Perhaps a pilgrimage to Scotland is just the right thing to do - can't you just see all the donkeys in kilts, with dirks strapped to themselves, braying the bagpipes?

I'm sure without having even to ask that Redford is IN.

Rafer Johnson? He might require some convincing, but I think he would look so handsome in a kilt I would be willing to work on him.

robert5721 said...

Sheaffer and Jack,
The unmitigated NERVE of some persons on this planet...
I can NOT believe that youall did not even get a mummies finger or whatever as a token of sorrow and request for forgiveness....I FULLY support your stone wall approach to this type of UNFORGIVABLE behavior !!
That is really RUDE to the highest degree.... maybe you and sir Jack can give them a present that they can step in a few times before they figure out what is really going on....he he he ....
Mr Gale

ponymaid said...

Dougie my lad, Jack and I are packing even as we speak. We will look for the newly swept red royal mat.
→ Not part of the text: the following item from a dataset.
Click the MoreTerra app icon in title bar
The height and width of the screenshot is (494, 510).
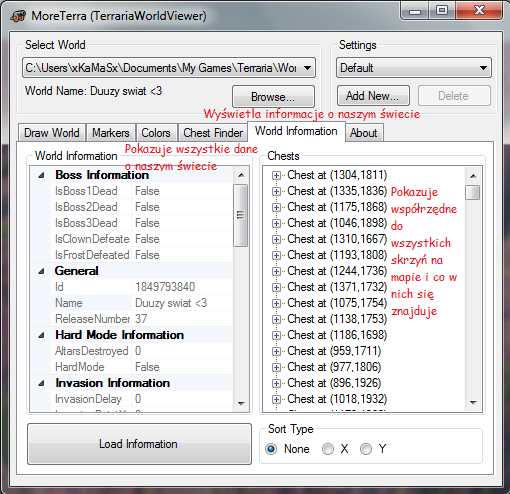(18, 16)
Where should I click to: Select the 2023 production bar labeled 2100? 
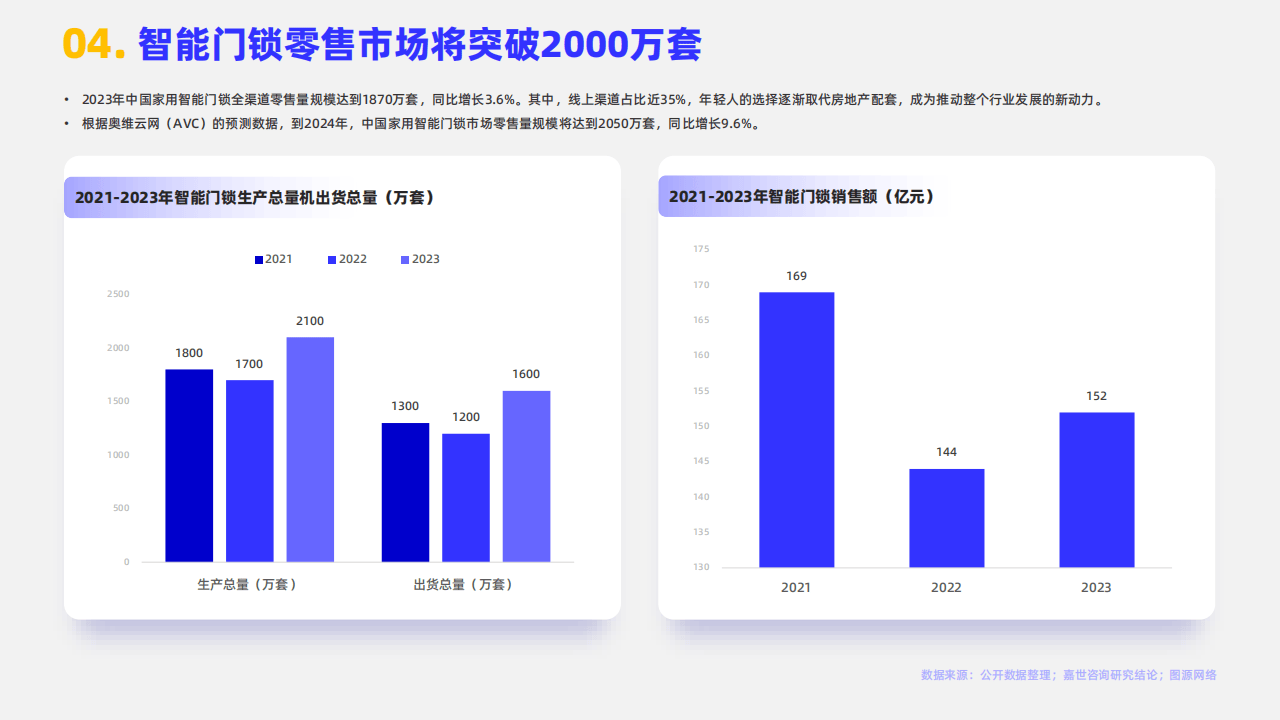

Ginger, I know! They are barbaric in the extreme. They say they were on the way to do a "pop-in" at your abode on Saturday when they were swept up in some sort of maelstrom of water and lightning. They crept along, lights flashing, and part of a whole herd of slow moving conveyances. They did appear to have unusually white knuckles... Keep up the good work on the gravel pile - your actions won't be hampered by the beauteous but officious Annie - she and Molly will be hauling humans up and down mountains. Good for all of 'em, I say!

Mr. Gale, don't worry, the big freeze continues unabated. The nerve of the woman. A few glazed carrots, a candy apple - anything would have done, but no, home she traipsed, empty handed. She will continue to pay.